Russian billionaire businessman

Viktor Kharitonin (Russian: Виктор Владимирович Харитонин) is a Russian billionaire. He is known to be close to Russian Deputy Prime Minister Tatyana Golikova and her husband Viktor Khristenko.

== Biography ==
Kharitonin made his fortune from the pharmaceutical firm Pharmstandard, which he co-founded with Roman Abramovich. Along with his partner, Egor Kulkov, Kharitonin listed the firm on the London Stock Exchange in 2008, but then they brought it back into private hands in 2016. In November 2021, Kharitonin and Kulkov acquired TSS group, an equipment manufacturing firm serving oil producers through Augment Investments. As of April 2022, Kharitonin's net worth is $2.8 Bn according to Forbes.

Kharitonin also owns the Nürburgring race track in the German state of Rhineland-Palatinate and is in talks to buy the nearby bankrupt Frankfurt–Hahn Airport.

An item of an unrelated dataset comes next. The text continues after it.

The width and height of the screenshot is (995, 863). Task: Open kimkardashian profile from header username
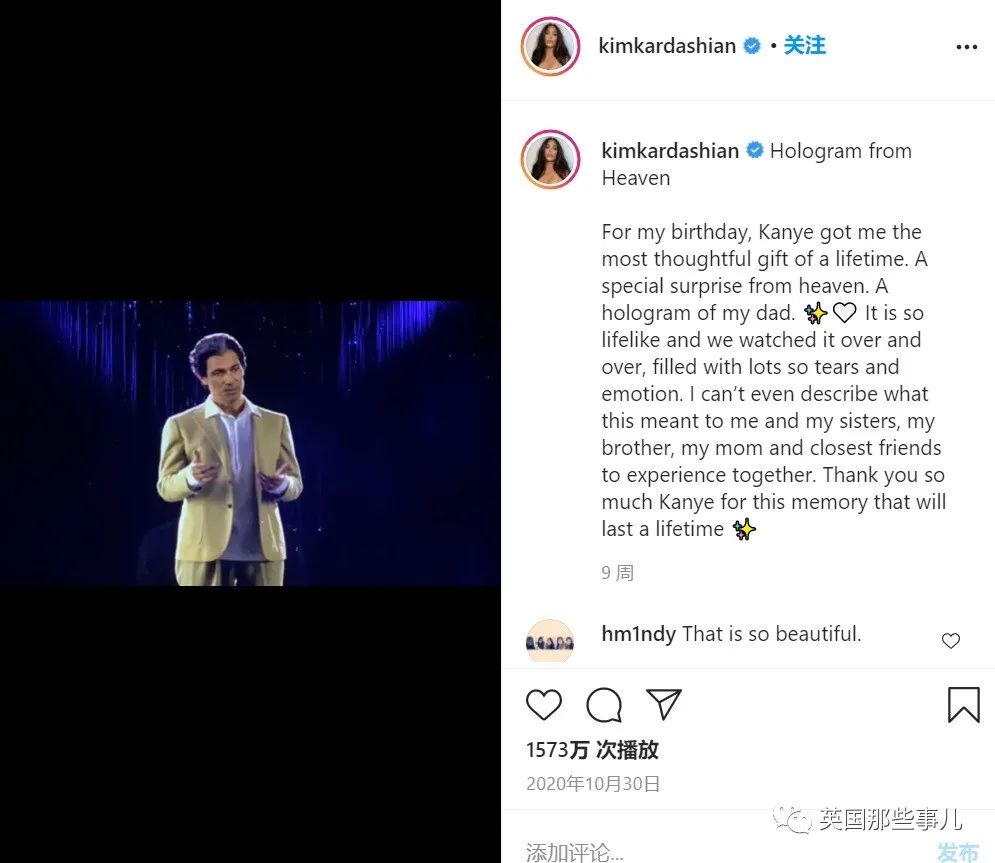(x=667, y=46)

He resides primarily in Moscow. He graduated from Novosibirsk State University.

== Sanctions ==
He is one of the Russian billionaires who were not sanctioned in 2018 or during the 2022 Russian Invasion of Ukraine by a country other than Ukraine itself. However, Kharitonin allegedly avoided the sanction by relocating his firm Augment Investments, in which he has majority ownership, to Oktyabrsky Island from Cyprus, utilizing the Special Economic Region scheme of Russia.